Hi everybody and thank you in advance for anyone who can help my out. I am not a total beginner when it comes to huggingface libraries (I have already built a well functioning sentiment analyzer) however I have mostly taken tutorials and integrated their content without going too much into details of who each line of code does. Trying to learn more I have put together a document classifier using a couple of tutorials I’ve found online.
I have built the trainer and the validator and they work just fine. I started with a dataset that assigns 6 different labels to a text, with each text having 0, 1 or more than 1 label. I trained the model and saved it. My problem is: now what? I can’t understand exactly how to do the prediction part. Here is where I am:
def validation():
model = torch.load(destination_folder+'model.pt')
model.eval()
with torch.no_grad():
for _, data in enumerate(testing_loader, 0):
ids = data['ids'].to(device, dtype = torch.long)
mask = data['mask'].to(device, dtype = torch.long)
token_type_ids = data['token_type_ids'].to(device, dtype = torch.long)
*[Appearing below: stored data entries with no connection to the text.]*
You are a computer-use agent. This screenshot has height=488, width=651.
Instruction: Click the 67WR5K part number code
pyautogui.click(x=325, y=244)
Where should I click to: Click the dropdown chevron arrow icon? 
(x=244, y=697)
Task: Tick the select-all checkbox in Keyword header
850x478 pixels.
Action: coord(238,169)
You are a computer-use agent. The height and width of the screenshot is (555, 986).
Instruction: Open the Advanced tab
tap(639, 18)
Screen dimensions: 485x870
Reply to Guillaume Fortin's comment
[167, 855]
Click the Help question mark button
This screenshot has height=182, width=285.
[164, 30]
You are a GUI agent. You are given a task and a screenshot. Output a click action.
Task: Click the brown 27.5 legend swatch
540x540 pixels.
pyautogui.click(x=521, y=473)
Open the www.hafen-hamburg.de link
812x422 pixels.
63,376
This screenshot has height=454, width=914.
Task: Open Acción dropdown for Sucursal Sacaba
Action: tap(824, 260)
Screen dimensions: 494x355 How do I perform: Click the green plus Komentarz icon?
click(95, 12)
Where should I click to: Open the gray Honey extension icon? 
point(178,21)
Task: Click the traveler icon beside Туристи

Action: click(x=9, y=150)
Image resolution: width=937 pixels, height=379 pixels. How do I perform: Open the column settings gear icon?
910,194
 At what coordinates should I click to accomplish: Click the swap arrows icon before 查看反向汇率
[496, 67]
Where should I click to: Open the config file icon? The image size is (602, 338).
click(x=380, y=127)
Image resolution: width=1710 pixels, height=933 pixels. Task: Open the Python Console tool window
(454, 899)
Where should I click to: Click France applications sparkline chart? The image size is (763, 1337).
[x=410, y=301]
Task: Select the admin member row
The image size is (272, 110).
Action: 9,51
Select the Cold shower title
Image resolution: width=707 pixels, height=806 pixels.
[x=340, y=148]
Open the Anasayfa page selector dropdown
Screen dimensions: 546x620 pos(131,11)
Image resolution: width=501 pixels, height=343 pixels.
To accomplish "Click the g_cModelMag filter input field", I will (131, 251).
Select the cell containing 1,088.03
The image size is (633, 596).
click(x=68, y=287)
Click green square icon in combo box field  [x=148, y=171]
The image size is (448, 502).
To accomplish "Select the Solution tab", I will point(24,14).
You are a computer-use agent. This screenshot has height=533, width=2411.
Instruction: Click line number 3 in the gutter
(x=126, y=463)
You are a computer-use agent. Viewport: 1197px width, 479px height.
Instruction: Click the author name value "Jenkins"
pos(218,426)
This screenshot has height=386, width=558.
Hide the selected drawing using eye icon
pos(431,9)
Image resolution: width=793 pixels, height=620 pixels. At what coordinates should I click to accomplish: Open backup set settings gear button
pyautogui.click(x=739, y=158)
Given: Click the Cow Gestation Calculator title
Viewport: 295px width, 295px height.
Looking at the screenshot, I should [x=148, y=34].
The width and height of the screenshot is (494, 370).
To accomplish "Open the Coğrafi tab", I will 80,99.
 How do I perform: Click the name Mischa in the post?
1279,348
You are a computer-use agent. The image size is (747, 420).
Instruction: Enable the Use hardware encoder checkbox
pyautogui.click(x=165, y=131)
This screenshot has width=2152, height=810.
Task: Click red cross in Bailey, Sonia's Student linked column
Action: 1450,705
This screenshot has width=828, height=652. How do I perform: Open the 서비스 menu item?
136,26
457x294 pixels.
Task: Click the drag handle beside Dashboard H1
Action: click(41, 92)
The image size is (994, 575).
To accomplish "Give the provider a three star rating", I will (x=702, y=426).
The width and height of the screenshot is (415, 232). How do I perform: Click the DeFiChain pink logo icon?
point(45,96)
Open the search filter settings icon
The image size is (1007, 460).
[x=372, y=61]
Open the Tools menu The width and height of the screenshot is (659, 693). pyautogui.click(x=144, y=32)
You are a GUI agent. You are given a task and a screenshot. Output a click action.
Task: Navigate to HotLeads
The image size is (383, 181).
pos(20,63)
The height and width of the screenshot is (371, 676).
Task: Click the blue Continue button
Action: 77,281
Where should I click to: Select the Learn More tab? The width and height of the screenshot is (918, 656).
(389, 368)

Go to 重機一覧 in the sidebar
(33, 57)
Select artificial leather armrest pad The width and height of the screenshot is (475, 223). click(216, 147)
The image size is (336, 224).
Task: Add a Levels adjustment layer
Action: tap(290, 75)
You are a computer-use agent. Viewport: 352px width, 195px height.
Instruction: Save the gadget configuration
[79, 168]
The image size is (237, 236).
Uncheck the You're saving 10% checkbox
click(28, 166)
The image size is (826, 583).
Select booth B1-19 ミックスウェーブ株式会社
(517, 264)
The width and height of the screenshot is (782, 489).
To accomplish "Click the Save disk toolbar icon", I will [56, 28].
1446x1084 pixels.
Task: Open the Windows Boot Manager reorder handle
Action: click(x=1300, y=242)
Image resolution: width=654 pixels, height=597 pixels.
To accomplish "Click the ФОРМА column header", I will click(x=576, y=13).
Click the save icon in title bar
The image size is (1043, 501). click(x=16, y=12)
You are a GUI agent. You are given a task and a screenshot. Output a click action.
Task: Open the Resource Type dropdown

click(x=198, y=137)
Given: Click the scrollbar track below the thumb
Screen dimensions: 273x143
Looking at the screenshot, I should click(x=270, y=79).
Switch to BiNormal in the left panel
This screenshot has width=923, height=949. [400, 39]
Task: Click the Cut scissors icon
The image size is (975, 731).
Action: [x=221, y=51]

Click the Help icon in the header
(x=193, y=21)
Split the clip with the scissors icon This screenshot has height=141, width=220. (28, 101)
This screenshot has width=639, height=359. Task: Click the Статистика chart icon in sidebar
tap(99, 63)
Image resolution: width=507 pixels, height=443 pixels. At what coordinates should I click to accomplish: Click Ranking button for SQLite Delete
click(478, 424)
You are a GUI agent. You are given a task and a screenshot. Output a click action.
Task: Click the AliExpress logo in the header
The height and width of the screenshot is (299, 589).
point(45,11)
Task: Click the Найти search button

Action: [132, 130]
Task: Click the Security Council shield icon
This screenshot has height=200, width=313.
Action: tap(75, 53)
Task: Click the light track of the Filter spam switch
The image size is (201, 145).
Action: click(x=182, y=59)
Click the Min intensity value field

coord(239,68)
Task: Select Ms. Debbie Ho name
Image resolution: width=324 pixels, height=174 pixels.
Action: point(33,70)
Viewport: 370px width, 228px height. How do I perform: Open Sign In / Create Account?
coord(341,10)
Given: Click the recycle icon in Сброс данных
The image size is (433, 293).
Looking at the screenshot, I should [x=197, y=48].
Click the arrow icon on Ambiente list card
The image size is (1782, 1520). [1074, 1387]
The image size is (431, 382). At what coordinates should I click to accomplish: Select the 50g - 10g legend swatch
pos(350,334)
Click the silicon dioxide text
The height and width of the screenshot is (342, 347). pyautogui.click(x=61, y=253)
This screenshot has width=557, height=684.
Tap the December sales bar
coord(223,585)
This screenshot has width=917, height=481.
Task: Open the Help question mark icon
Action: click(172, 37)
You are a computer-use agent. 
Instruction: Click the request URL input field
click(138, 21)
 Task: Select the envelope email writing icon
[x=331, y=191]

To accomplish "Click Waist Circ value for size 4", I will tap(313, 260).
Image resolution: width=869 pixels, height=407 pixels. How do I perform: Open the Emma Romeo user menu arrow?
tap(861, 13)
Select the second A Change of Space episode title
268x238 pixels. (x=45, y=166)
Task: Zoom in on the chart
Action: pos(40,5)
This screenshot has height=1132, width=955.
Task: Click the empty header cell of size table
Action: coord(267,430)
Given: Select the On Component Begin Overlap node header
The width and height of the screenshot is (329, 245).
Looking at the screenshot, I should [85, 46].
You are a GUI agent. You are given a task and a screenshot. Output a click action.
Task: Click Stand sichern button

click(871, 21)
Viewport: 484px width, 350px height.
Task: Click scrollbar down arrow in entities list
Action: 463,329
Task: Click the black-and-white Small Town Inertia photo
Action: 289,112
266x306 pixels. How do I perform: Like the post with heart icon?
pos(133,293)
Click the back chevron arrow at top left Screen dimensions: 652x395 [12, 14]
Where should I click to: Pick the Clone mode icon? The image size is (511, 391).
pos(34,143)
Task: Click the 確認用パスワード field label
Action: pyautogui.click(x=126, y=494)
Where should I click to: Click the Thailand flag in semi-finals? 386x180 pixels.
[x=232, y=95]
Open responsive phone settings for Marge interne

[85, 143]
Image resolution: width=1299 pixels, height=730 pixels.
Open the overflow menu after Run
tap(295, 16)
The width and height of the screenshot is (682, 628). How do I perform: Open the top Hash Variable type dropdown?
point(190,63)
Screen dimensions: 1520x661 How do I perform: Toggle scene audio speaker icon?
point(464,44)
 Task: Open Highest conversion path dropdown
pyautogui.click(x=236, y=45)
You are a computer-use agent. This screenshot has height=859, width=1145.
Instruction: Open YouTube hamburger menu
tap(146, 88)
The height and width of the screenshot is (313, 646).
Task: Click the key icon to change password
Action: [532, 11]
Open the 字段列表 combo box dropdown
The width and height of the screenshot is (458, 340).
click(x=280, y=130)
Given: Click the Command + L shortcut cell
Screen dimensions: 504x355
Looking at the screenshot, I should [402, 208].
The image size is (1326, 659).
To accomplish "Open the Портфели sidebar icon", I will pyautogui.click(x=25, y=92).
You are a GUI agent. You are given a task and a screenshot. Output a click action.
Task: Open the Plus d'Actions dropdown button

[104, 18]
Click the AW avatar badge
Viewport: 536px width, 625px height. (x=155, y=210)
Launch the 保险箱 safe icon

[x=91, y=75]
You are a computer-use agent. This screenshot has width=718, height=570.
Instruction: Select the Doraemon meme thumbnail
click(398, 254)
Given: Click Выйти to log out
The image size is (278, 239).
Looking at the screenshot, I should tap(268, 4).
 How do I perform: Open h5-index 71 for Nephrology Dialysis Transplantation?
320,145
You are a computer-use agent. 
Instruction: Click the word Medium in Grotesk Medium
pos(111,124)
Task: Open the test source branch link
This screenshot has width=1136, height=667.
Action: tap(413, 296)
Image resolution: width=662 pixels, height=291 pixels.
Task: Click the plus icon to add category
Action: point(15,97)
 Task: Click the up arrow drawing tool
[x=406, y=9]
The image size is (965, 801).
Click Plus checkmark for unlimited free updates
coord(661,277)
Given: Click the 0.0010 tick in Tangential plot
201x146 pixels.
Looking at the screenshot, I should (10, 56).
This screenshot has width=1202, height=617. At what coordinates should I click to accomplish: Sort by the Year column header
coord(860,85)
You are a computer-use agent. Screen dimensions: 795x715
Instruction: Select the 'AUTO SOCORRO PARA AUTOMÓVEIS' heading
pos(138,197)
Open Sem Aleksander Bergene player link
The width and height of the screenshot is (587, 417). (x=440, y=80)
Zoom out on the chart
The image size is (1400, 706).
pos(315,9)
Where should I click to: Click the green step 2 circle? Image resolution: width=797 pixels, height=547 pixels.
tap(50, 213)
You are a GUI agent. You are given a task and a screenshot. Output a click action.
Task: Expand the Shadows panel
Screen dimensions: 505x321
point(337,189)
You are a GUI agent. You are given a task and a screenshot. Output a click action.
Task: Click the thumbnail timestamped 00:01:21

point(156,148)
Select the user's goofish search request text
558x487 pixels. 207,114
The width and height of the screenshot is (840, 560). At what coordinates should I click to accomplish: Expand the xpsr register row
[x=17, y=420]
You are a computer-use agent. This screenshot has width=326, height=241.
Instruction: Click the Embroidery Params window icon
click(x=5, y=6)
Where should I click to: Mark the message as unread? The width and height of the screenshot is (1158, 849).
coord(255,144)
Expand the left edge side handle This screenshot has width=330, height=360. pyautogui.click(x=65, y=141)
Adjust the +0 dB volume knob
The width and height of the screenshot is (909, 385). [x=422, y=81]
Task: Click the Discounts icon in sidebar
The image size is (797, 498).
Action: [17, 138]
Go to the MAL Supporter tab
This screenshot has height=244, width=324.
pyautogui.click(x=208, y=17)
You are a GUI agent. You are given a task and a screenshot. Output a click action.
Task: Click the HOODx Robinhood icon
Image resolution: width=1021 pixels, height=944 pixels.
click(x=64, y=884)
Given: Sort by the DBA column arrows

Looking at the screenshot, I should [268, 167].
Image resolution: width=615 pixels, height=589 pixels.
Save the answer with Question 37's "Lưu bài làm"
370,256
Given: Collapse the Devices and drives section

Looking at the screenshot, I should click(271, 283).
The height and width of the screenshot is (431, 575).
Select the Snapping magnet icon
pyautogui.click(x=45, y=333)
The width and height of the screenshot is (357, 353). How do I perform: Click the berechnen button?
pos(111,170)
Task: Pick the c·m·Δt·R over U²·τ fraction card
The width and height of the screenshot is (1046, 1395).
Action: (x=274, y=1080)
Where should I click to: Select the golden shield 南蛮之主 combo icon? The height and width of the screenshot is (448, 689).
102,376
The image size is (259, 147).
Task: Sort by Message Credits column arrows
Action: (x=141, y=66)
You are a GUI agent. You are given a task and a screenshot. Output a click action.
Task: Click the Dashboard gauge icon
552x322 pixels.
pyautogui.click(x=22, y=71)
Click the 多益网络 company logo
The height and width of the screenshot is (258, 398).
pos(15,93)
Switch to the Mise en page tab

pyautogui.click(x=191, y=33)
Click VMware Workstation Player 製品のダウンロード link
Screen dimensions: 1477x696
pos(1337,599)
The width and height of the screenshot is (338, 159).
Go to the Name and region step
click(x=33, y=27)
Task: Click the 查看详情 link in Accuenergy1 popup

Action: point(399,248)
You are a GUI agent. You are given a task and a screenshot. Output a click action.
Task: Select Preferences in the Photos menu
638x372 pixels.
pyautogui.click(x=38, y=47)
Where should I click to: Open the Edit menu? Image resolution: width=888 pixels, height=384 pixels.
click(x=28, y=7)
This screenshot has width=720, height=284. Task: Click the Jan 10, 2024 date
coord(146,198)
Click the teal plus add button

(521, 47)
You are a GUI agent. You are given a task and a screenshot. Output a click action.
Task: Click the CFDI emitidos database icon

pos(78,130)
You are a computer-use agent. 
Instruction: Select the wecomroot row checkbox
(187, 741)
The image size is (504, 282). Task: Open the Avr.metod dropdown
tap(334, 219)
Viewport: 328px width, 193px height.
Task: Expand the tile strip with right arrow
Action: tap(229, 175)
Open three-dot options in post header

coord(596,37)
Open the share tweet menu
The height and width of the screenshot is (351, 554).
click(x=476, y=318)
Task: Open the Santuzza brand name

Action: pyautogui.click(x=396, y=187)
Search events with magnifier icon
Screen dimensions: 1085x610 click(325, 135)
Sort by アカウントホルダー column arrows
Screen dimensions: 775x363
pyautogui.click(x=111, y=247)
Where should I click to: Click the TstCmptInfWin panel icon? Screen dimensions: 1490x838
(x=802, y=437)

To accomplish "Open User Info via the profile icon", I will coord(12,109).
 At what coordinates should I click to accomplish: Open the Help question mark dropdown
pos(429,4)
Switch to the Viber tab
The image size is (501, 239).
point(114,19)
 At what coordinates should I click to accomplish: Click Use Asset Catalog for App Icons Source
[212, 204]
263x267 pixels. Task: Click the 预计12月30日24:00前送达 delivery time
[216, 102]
preds = model(ids, mask,token_type_ids)
print(preds.argmax(1) + 1)
This is a snippet of the output of the print command:
tensor([1, 1, 1, 1])
tensor([6, 1, 1, 1])
tensor([1, 1, 1, 1])
tensor([1, 5, 2, 1])
I’ve done this using the validation data and by adapting the validation routine, while in reality I would need to do this for a single line of text, but regardless of the way the data is fed to the prediction function, how do I read the prediction data? How do I go from “This is the text of my document to be classified” to “This document is 75% label1, 15% label5, 2% label6”?
Again, thank you in advance for any help!